(Dataset entries)
Segment Open

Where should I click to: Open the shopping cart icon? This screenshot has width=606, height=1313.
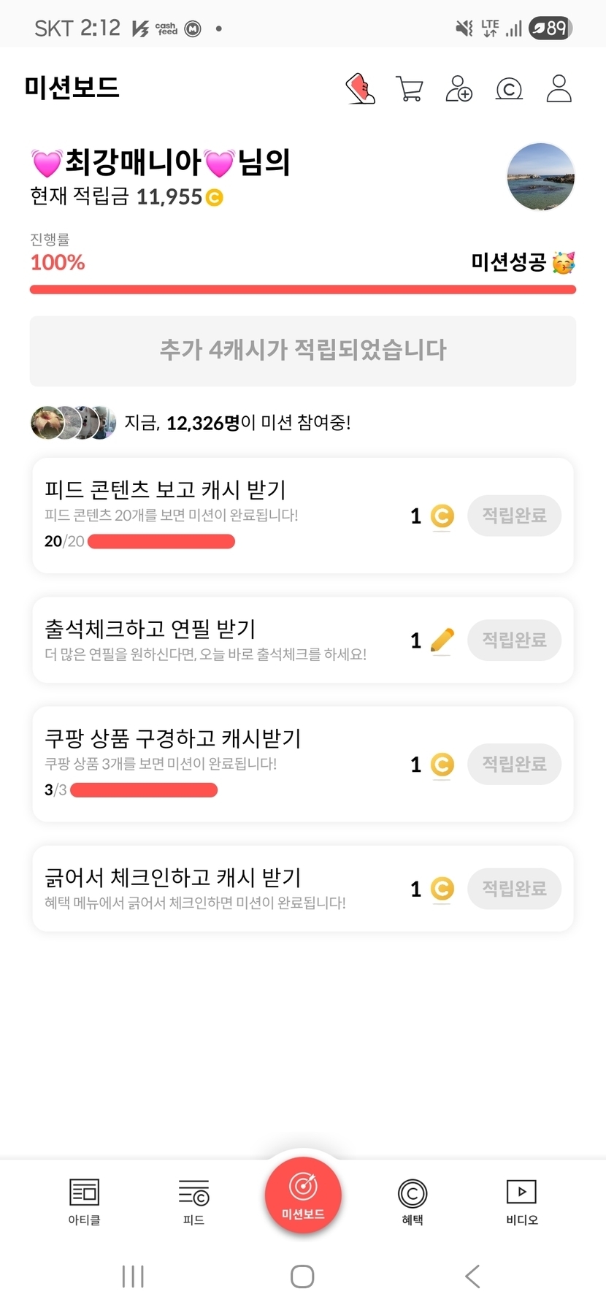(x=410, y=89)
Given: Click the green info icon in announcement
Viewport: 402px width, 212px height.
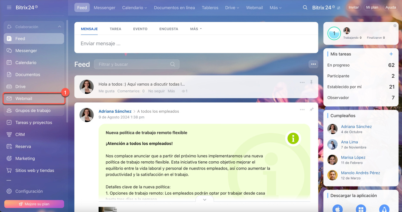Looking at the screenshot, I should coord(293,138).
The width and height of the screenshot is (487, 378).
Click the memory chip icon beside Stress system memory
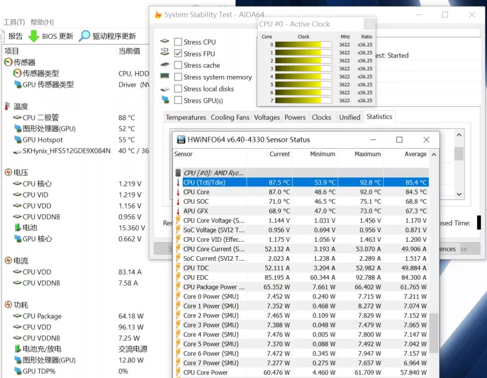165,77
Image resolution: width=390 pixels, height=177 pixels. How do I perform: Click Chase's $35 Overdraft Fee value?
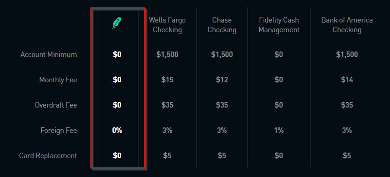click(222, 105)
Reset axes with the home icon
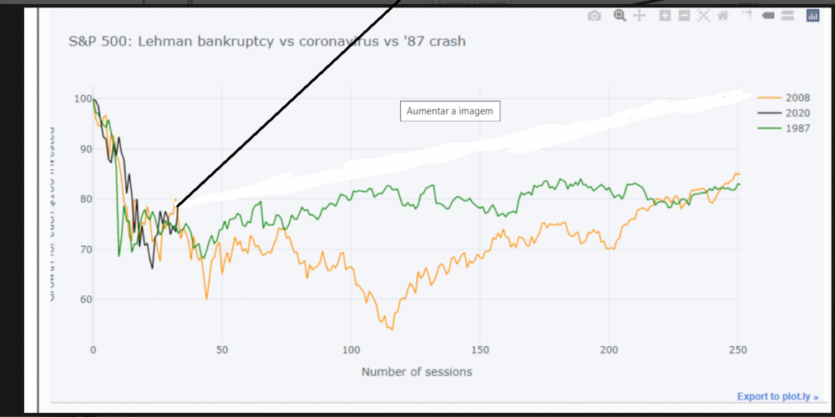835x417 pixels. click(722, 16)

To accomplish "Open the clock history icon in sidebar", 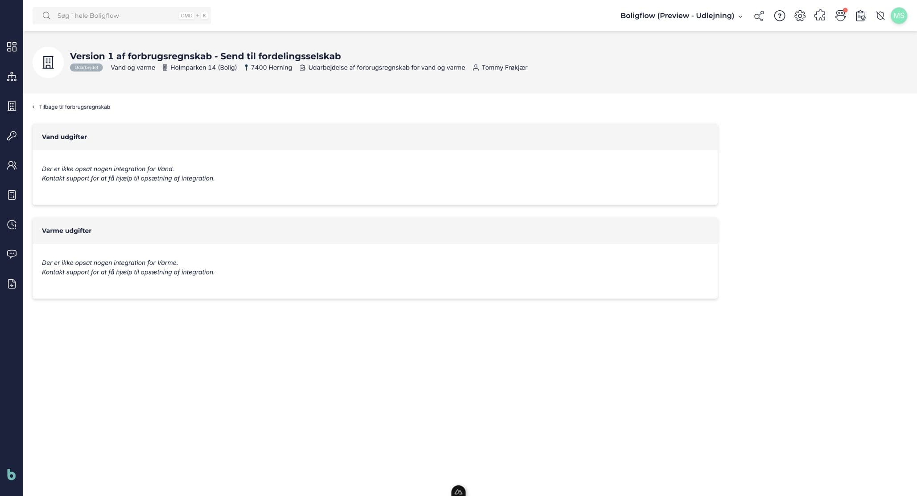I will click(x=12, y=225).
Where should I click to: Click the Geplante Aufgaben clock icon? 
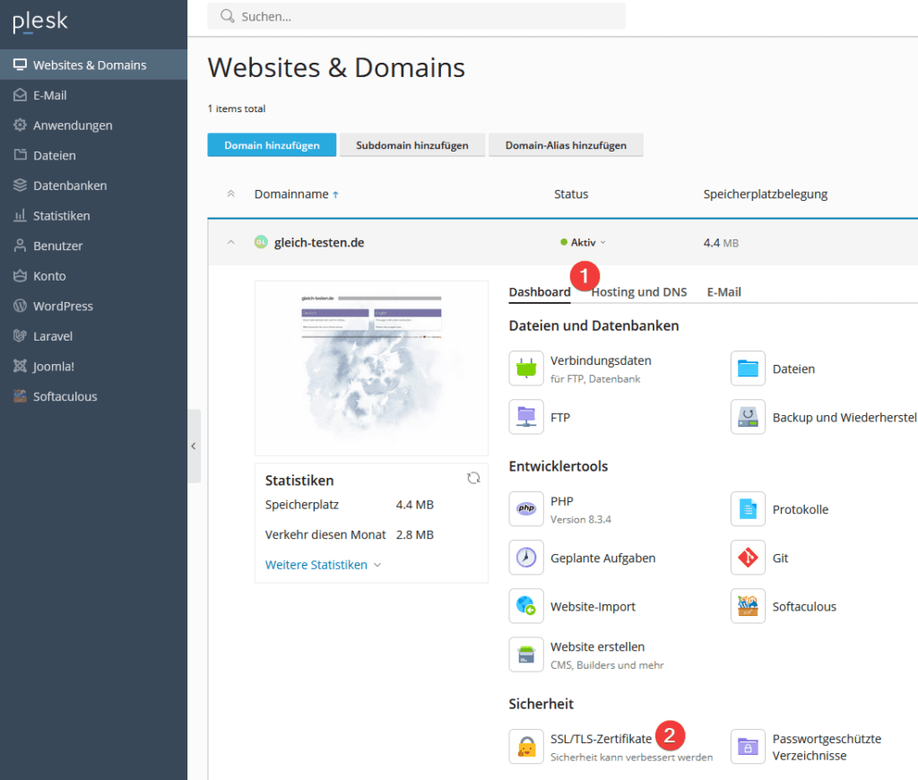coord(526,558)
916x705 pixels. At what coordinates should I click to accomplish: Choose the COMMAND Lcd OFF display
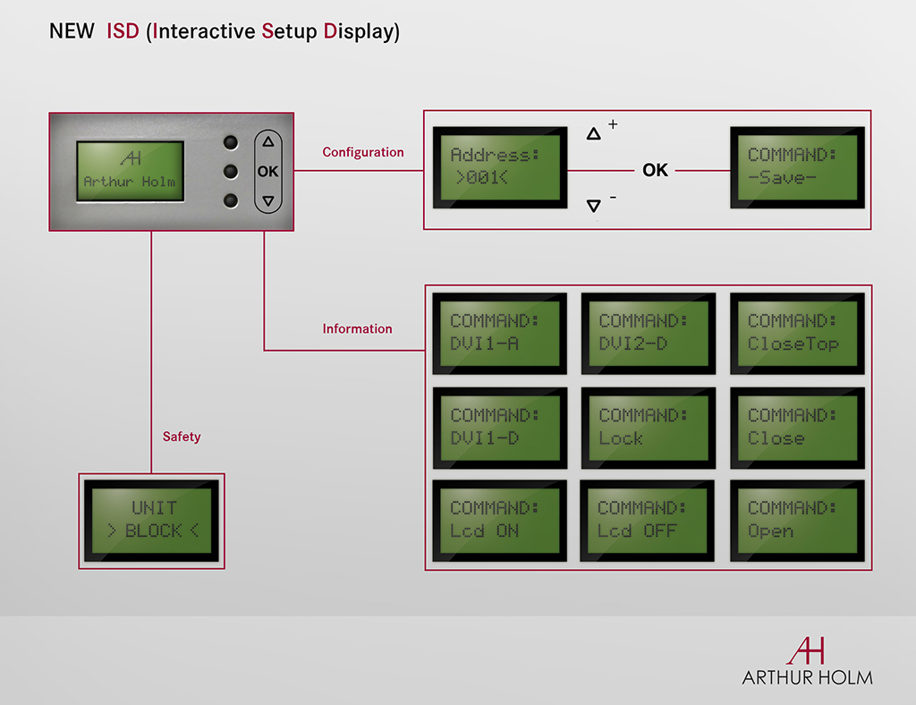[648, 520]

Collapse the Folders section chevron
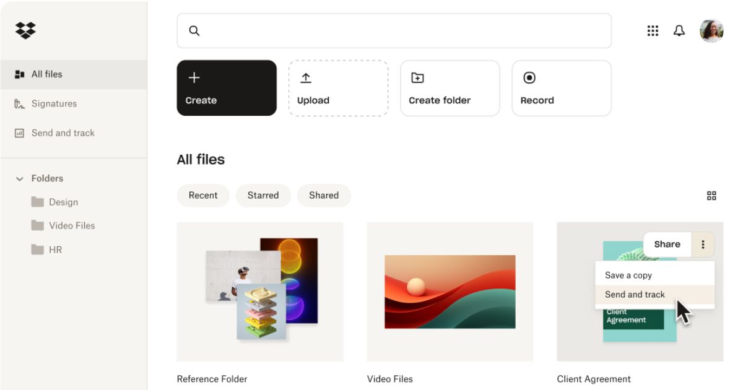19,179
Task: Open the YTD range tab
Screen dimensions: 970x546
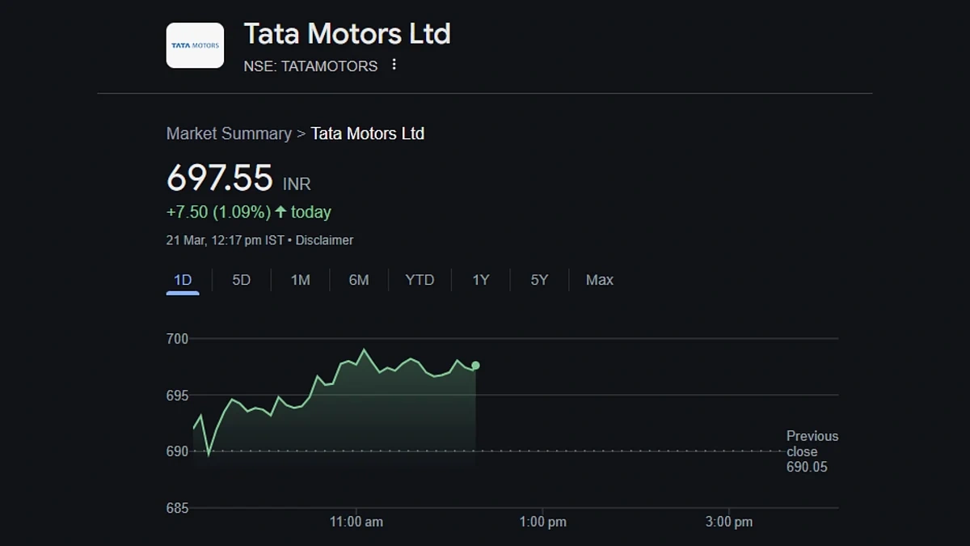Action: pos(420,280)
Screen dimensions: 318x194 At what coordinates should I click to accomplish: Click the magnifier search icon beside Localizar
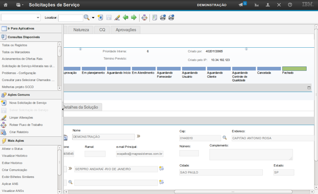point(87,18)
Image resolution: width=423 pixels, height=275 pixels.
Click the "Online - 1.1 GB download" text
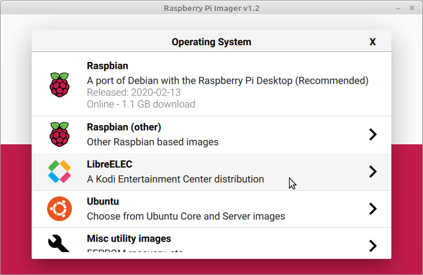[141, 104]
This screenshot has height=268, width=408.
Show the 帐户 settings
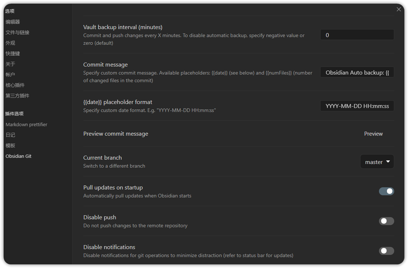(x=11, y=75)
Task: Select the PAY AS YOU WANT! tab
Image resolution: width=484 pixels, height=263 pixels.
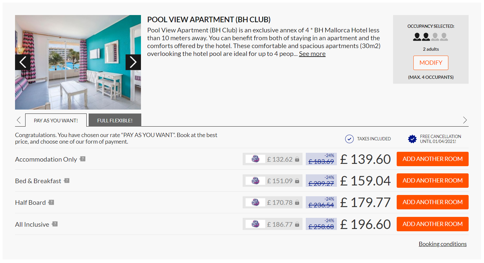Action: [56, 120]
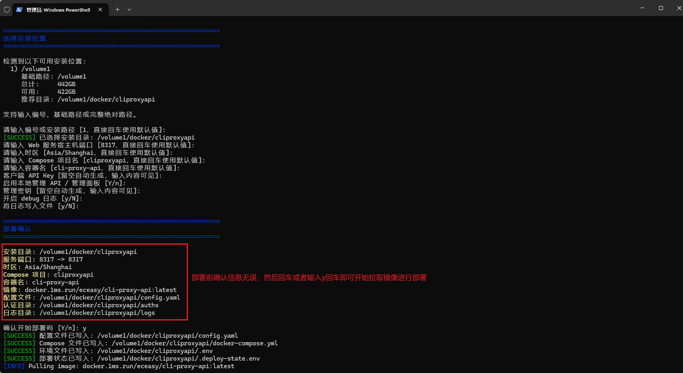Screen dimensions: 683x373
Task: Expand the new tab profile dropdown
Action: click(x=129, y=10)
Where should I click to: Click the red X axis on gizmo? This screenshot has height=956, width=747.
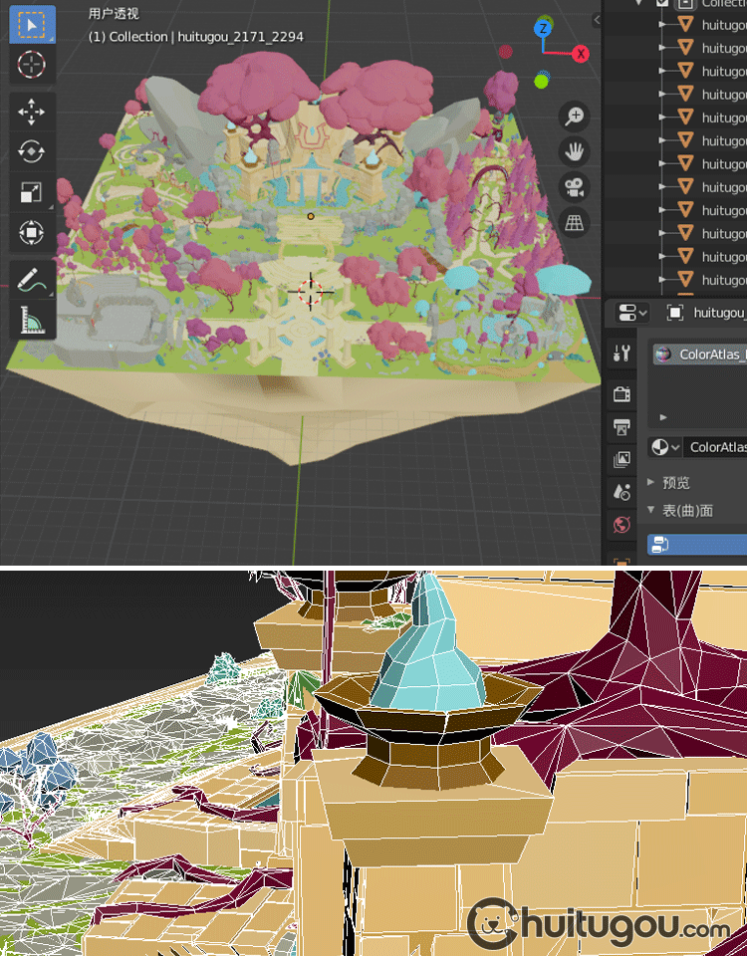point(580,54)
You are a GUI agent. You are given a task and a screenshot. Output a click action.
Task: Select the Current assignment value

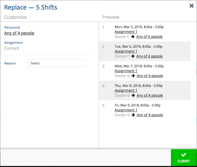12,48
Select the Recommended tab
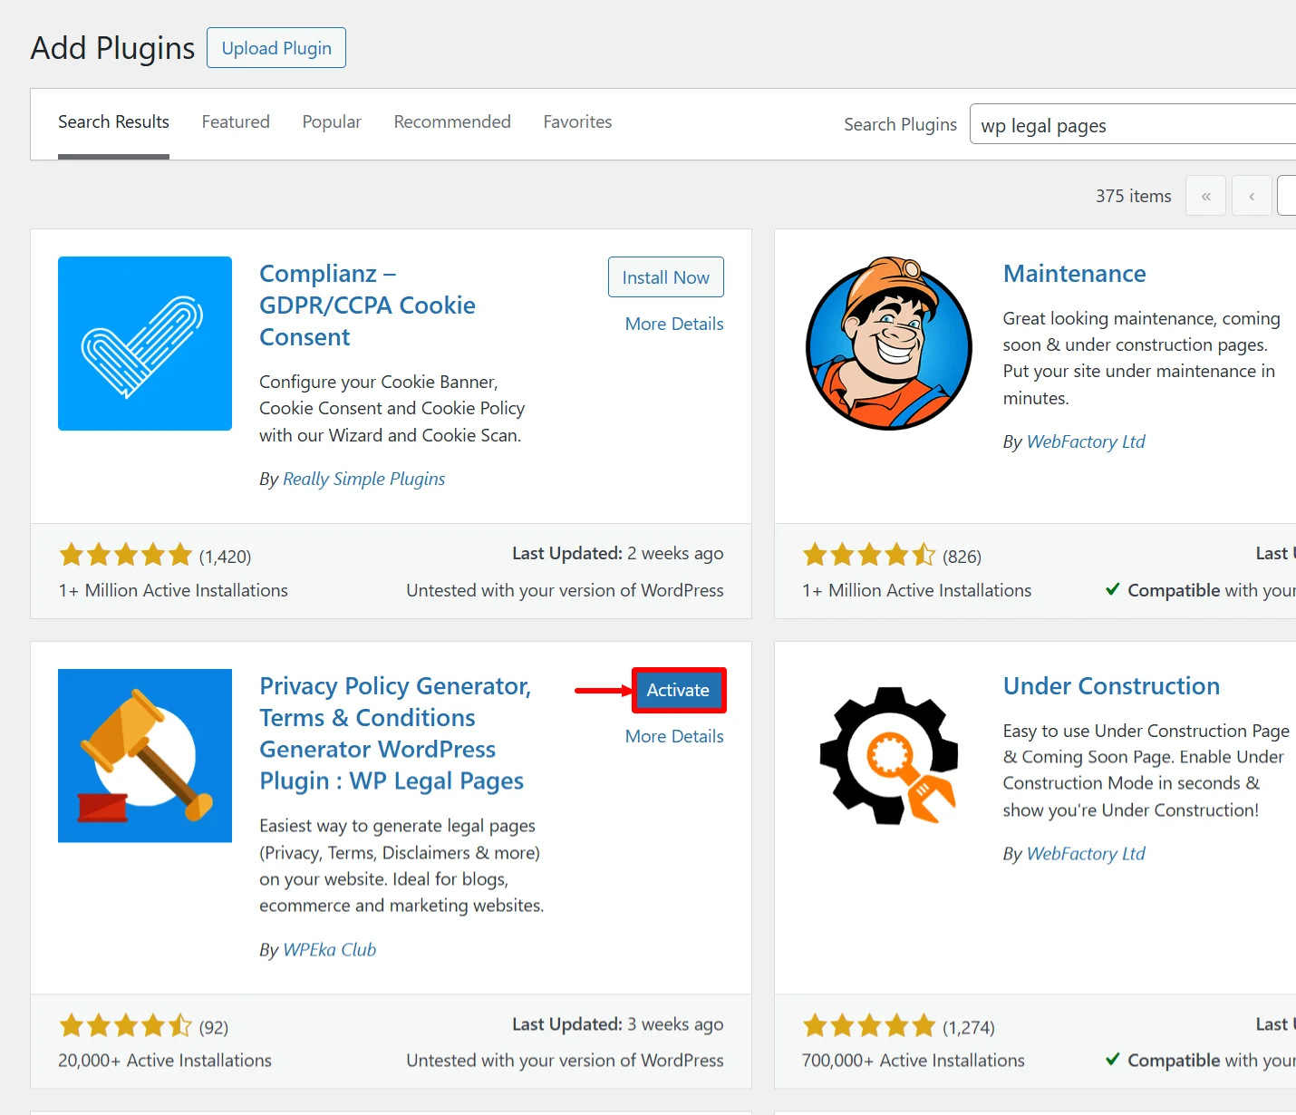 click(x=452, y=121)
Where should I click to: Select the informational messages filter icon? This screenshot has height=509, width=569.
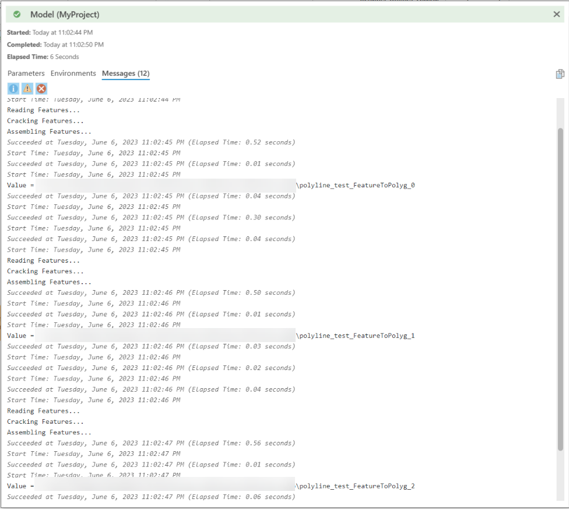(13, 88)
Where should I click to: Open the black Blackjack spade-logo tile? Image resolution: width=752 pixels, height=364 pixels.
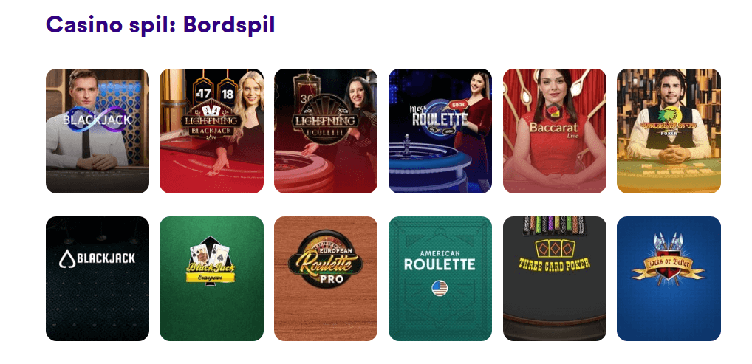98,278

Segment Closed

Word for word, write out the lines above running from the one with "916x705 pixels. At" up to and including the one with "Task: Select the PAY AS YOU WANT! tab". Drop any picture.

EXERCISE OUTPUT:
916x705 pixels. At what coordinates should I click to accomplish: Choose the COMMAND Lcd OFF display
[648, 520]

Collapse the Folders section chevron
19,179
Task: Open the YTD range tab
Screen dimensions: 970x546
Action: pos(420,280)
Screen dimensions: 318x194 At what coordinates should I click to accomplish: Click the magnifier search icon beside Localizar
point(87,18)
Image resolution: width=423 pixels, height=275 pixels.
Click the "Online - 1.1 GB download" text
[141, 104]
This screenshot has height=268, width=408.
Show the 帐户 settings
(x=11, y=75)
Task: Select the PAY AS YOU WANT! tab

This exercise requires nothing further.